→ WHAT YOU SHOULD DO: Convert each line of the data below into a row of a Markdown table with the columns Row and Line, numbering the rows in order and skipping blank lines.

Rows from a dataset
.....

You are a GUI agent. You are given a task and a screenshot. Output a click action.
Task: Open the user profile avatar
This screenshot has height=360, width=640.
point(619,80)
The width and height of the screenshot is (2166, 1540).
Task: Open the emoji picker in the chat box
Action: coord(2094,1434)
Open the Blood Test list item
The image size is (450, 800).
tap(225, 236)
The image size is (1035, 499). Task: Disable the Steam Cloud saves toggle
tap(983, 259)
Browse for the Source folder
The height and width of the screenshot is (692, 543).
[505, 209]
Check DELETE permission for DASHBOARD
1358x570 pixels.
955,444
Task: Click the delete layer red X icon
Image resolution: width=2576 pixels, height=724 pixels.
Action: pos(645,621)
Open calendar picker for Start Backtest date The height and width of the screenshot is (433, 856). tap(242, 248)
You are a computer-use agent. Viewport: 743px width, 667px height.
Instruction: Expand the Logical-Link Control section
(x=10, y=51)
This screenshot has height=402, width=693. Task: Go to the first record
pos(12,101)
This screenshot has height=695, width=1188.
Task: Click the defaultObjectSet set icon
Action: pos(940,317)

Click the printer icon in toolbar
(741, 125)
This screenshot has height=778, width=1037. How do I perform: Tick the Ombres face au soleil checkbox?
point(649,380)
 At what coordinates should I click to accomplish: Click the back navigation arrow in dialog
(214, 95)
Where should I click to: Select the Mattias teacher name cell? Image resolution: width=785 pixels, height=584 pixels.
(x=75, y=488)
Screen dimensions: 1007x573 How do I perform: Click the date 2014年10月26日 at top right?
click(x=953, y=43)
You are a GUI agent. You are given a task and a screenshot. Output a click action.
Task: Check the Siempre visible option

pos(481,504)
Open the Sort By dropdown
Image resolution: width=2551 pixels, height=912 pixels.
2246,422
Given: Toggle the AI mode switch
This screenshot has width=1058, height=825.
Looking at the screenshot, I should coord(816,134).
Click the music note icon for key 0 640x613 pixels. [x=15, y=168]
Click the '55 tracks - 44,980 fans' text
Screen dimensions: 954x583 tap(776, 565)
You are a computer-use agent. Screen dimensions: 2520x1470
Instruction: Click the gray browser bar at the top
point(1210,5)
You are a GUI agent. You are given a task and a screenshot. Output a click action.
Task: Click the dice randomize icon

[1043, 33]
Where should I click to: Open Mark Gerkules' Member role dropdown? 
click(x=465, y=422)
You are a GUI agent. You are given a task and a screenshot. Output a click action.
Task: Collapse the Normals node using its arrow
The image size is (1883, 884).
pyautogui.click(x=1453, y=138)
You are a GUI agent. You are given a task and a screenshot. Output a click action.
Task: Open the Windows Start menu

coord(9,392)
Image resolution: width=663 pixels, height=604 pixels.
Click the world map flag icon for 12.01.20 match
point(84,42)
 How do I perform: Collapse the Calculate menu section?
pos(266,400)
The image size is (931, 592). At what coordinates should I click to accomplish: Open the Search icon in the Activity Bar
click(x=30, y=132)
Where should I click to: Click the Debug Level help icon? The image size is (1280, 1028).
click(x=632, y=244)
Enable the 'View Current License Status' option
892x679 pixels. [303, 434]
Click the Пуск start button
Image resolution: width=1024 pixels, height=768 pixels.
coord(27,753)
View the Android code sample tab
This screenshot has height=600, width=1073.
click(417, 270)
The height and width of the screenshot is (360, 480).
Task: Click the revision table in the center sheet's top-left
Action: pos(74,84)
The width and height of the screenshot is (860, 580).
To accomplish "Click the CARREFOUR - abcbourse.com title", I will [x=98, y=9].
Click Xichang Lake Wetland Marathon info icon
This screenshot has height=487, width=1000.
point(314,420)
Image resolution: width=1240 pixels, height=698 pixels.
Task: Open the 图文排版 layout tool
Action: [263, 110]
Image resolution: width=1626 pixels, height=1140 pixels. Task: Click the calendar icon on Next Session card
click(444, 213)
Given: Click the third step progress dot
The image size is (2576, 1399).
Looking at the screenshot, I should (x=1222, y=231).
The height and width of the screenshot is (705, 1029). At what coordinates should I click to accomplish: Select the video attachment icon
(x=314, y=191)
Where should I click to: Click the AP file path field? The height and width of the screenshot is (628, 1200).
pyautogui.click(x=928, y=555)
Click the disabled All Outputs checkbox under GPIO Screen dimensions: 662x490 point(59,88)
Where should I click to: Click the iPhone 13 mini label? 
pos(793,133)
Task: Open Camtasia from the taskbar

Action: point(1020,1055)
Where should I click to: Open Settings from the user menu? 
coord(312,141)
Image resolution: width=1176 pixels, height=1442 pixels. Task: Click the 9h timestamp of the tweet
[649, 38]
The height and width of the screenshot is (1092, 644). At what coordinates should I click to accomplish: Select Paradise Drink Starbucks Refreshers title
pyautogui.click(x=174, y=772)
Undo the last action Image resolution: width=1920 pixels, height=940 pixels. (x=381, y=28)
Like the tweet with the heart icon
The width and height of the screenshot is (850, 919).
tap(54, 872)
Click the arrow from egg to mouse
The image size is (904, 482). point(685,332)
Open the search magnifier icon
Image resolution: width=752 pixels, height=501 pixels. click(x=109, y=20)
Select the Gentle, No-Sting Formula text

.....

→ RESPONSE TO THE EXERCISE:
| Row | Line |
|---|---|
| 1 | You are a GUI agent. You are given a task and a screenshot. Output a click action. |
| 2 | Task: Open the user profile avatar |
| 3 | This screenshot has height=360, width=640. |
| 4 | point(619,80) |
| 5 | The width and height of the screenshot is (2166, 1540). |
| 6 | Task: Open the emoji picker in the chat box |
| 7 | Action: coord(2094,1434) |
| 8 | Open the Blood Test list item |
| 9 | The image size is (450, 800). |
| 10 | tap(225, 236) |
| 11 | The image size is (1035, 499). Task: Disable the Steam Cloud saves toggle |
| 12 | tap(983, 259) |
| 13 | Browse for the Source folder |
| 14 | The height and width of the screenshot is (692, 543). |
| 15 | [505, 209] |
| 16 | Check DELETE permission for DASHBOARD |
| 17 | 1358x570 pixels. |
| 18 | 955,444 |
| 19 | Task: Click the delete layer red X icon |
| 20 | Image resolution: width=2576 pixels, height=724 pixels. |
| 21 | Action: pos(645,621) |
| 22 | Open calendar picker for Start Backtest date The height and width of the screenshot is (433, 856). tap(242, 248) |
| 23 | You are a computer-use agent. Viewport: 743px width, 667px height. |
| 24 | Instruction: Expand the Logical-Link Control section |
| 25 | (x=10, y=51) |
| 26 | This screenshot has height=402, width=693. Task: Go to the first record |
| 27 | pos(12,101) |
| 28 | This screenshot has height=695, width=1188. |
| 29 | Task: Click the defaultObjectSet set icon |
| 30 | Action: pos(940,317) |
| 31 | Click the printer icon in toolbar |
| 32 | (741, 125) |
| 33 | This screenshot has height=778, width=1037. How do I perform: Tick the Ombres face au soleil checkbox? |
| 34 | point(649,380) |
| 35 |  At what coordinates should I click to accomplish: Click the back navigation arrow in dialog |
| 36 | (214, 95) |
| 37 | Where should I click to: Select the Mattias teacher name cell? Image resolution: width=785 pixels, height=584 pixels. |
| 38 | (x=75, y=488) |
| 39 | Screen dimensions: 1007x573 How do I perform: Click the date 2014年10月26日 at top right? |
| 40 | click(x=953, y=43) |
| 41 | You are a GUI agent. You are given a task and a screenshot. Output a click action. |
| 42 | Task: Check the Siempre visible option |
| 43 | pos(481,504) |
| 44 | Open the Sort By dropdown |
| 45 | Image resolution: width=2551 pixels, height=912 pixels. |
| 46 | 2246,422 |
| 47 | Given: Toggle the AI mode switch |
| 48 | This screenshot has width=1058, height=825. |
| 49 | Looking at the screenshot, I should coord(816,134). |
| 50 | Click the music note icon for key 0 640x613 pixels. [x=15, y=168] |
| 51 | Click the '55 tracks - 44,980 fans' text |
| 52 | Screen dimensions: 954x583 tap(776, 565) |
| 53 | You are a computer-use agent. Screen dimensions: 2520x1470 |
| 54 | Instruction: Click the gray browser bar at the top |
| 55 | point(1210,5) |
| 56 | You are a GUI agent. You are given a task and a screenshot. Output a click action. |
| 57 | Task: Click the dice randomize icon |
| 58 | [1043, 33] |
| 59 | Where should I click to: Open Mark Gerkules' Member role dropdown?  |
| 60 | click(x=465, y=422) |
| 61 | You are a GUI agent. You are given a task and a screenshot. Output a click action. |
| 62 | Task: Collapse the Normals node using its arrow |
| 63 | The image size is (1883, 884). |
| 64 | pyautogui.click(x=1453, y=138) |
| 65 | You are a GUI agent. You are given a task and a screenshot. Output a click action. |
| 66 | Task: Open the Windows Start menu |
| 67 | coord(9,392) |
| 68 | Image resolution: width=663 pixels, height=604 pixels. |
| 69 | Click the world map flag icon for 12.01.20 match |
| 70 | point(84,42) |
| 71 |  How do I perform: Collapse the Calculate menu section? |
| 72 | pos(266,400) |
| 73 | The image size is (931, 592). At what coordinates should I click to accomplish: Open the Search icon in the Activity Bar |
| 74 | click(x=30, y=132) |
| 75 | Where should I click to: Click the Debug Level help icon? The image size is (1280, 1028). |
| 76 | click(x=632, y=244) |
| 77 | Enable the 'View Current License Status' option |
| 78 | 892x679 pixels. [303, 434] |
| 79 | Click the Пуск start button |
| 80 | Image resolution: width=1024 pixels, height=768 pixels. |
| 81 | coord(27,753) |
| 82 | View the Android code sample tab |
| 83 | This screenshot has height=600, width=1073. |
| 84 | click(417, 270) |
| 85 | The height and width of the screenshot is (360, 480). |
| 86 | Task: Click the revision table in the center sheet's top-left |
| 87 | Action: pos(74,84) |
| 88 | The width and height of the screenshot is (860, 580). |
| 89 | To accomplish "Click the CARREFOUR - abcbourse.com title", I will [x=98, y=9]. |
| 90 | Click Xichang Lake Wetland Marathon info icon |
| 91 | This screenshot has height=487, width=1000. |
| 92 | point(314,420) |
| 93 | Image resolution: width=1240 pixels, height=698 pixels. |
| 94 | Task: Open the 图文排版 layout tool |
| 95 | Action: [263, 110] |
| 96 | Image resolution: width=1626 pixels, height=1140 pixels. Task: Click the calendar icon on Next Session card |
| 97 | click(444, 213) |
| 98 | Given: Click the third step progress dot |
| 99 | The image size is (2576, 1399). |
| 100 | Looking at the screenshot, I should (x=1222, y=231). |
| 101 | The height and width of the screenshot is (705, 1029). At what coordinates should I click to accomplish: Select the video attachment icon |
| 102 | (x=314, y=191) |
| 103 | Where should I click to: Click the AP file path field? The height and width of the screenshot is (628, 1200). |
| 104 | pyautogui.click(x=928, y=555) |
| 105 | Click the disabled All Outputs checkbox under GPIO Screen dimensions: 662x490 point(59,88) |
| 106 | Where should I click to: Click the iPhone 13 mini label?  |
| 107 | pos(793,133) |
| 108 | Task: Open Camtasia from the taskbar |
| 109 | Action: point(1020,1055) |
| 110 | Where should I click to: Open Settings from the user menu?  |
| 111 | coord(312,141) |
| 112 | Image resolution: width=1176 pixels, height=1442 pixels. Task: Click the 9h timestamp of the tweet |
| 113 | [649, 38] |
| 114 | The height and width of the screenshot is (1092, 644). At what coordinates should I click to accomplish: Select Paradise Drink Starbucks Refreshers title |
| 115 | pyautogui.click(x=174, y=772) |
| 116 | Undo the last action Image resolution: width=1920 pixels, height=940 pixels. (x=381, y=28) |
| 117 | Like the tweet with the heart icon |
| 118 | The width and height of the screenshot is (850, 919). |
| 119 | tap(54, 872) |
| 120 | Click the arrow from egg to mouse |
| 121 | The image size is (904, 482). point(685,332) |
| 122 | Open the search magnifier icon |
| 123 | Image resolution: width=752 pixels, height=501 pixels. click(x=109, y=20) |
| 124 | Select the Gentle, No-Sting Formula text |